The barriers to further digitalisation in automotive logistics are “failures of the tech industry” rather than failures of the automotive sector, according to the chief product officer of intelligence firm Cognosos.
Barriers such as integration of software are “damning to the technology industry” which has not considered the complexity of the automotive supply chain, said Adrian Jennings, CPO at Cognosos.
An exclusive report by Automotive Logistics, in partnership with Cognosos, found that one of the challenges that FVL providers and users face is in furthering digitalisation to improve visibility. The survey, which collected responses from 271 automotive logistics industry experts, found that integration and IT issues was the main barrier to further digitalisation, with 111 respondents (41%) ranking it as their top challenge. This was followed by lack of digitalisation cooperation (35%), ROI being hard to prove or justify (32%) and lack of budget (26%).
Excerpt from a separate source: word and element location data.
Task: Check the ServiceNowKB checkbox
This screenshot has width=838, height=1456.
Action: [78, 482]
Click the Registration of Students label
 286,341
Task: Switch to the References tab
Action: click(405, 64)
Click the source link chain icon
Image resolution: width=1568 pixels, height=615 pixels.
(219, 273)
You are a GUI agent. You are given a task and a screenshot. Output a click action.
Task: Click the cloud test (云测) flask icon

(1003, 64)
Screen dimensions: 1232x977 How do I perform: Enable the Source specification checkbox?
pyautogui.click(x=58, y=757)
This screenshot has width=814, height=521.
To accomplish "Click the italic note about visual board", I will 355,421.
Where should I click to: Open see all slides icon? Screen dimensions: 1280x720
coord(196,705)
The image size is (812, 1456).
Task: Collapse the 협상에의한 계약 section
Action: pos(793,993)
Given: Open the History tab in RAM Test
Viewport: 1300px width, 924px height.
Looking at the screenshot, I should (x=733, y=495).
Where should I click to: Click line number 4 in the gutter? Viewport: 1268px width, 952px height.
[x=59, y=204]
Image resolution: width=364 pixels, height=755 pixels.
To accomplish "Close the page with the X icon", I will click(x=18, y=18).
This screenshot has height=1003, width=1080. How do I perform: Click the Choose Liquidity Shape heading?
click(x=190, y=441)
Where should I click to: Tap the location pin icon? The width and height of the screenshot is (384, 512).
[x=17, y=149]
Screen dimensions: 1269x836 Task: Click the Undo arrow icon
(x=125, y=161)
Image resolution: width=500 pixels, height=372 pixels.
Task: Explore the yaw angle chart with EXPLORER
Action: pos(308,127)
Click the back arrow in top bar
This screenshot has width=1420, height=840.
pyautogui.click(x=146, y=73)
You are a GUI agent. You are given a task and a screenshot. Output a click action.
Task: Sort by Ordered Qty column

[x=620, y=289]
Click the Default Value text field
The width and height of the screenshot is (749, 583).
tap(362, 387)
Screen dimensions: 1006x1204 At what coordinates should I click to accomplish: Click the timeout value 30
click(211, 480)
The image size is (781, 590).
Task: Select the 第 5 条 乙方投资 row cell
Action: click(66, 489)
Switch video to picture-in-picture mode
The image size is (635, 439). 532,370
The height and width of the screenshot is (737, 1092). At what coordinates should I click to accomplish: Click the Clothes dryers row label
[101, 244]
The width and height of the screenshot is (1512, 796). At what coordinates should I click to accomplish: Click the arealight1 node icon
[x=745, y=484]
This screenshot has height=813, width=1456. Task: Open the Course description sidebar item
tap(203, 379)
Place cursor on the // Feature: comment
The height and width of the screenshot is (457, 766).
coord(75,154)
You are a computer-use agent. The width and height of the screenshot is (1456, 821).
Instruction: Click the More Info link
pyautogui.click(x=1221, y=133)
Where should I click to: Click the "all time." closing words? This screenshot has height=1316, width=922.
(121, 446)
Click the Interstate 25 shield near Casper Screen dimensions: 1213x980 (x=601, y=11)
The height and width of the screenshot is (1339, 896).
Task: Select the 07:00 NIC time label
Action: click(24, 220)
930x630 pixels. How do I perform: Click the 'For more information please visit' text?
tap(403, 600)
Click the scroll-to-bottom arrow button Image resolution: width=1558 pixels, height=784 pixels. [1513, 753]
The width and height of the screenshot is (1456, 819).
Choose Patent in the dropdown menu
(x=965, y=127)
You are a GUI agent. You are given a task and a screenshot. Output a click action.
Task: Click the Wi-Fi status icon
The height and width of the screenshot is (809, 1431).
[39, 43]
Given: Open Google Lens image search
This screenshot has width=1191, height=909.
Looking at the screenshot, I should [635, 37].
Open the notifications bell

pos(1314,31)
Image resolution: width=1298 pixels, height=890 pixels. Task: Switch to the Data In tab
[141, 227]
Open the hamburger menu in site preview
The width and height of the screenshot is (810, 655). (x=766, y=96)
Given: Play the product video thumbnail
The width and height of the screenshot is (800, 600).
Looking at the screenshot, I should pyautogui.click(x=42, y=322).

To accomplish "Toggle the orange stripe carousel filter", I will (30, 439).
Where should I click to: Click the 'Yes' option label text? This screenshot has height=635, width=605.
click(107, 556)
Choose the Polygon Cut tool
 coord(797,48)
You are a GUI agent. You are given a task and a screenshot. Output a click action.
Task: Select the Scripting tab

Speaking to Automotive Logistics on a livestream revealing the survey results, Jennings said: “Those top issues are all failures of the tech industry. They speak to technologies that just haven’t delivered. Why should there be a giant IT integration issue? That is a poorly designed solution that really didn’t think about how difficult it is for an OEM or 3PL to take on while they’re trying to build [and move] 1,400 cars a day.”
He added: “It’s like trying to service a racecar while it’s going around the track, that’s what these technology insertions are.”
Jennings acknowledged that ROI for new technologies is hard to prove, but he said “these technology solutions should always give back more than they cost”. He said: “There should never be a lack of budget [for investment in digitalisation]. If you’ve put a dollar in and get two dollars out, then any CFO will sign off on that tomorrow. Operations will sign off on it if you can install it quickly and easily, and purchasing will sign off on it if it doesn’t come with a multi-million price tag on day one. This is quite damning to the technology industry.”
While the first wave of digital technologies focused on “performance at any cost”, Jennings said a new wave of technologies need to understand costs that aren’t just financial, such as the burden of integration and how it affects day-to-day operations. “You can strike off those top barriers as a very bad generation of technology,” he said. “You can strike off ‘lack of budget’ as a very bad business model on the part of the technology providers.”
The only time a barrier to digitalisation that is in the control of the end-users in the FVL sector is an unwillingness to change, with a quarter of respondents stating this resistance to change was a major challenge to their organisation. “That’s in everybody’s control,” said Jennings. “I can’t tell you how many times I’ve been in a company that has bemoaned their technology investment because they feel nothing improved. But when I ask what they did differently they say they didn’t do anything differently because they thought the technology would do it for them. That’s not how it works.”
The FVL industry has a “healthy” attitude towards the visibility that can be achieved through technology and digitalisation, according to Jennings. The survey found that the main corporate initiatives driving investment in the area included visibility, transparency and ETA (73%) and cost reduction and efficiency (61%). Jennings said that digitalisation “should be about visibility, as this drives agility, and agility is what is needed to avoid volatility”. But he said that the level of investment within the sector doesn’t match the high expectation of cost reduction that can be achieved through technology.
He added: “Technology gives you visibility, visibility gives you the opportunity to find new ways of doing things, and new ways of doing things pays you back. Overall, this is a little bit of a black eye for the tech industry.”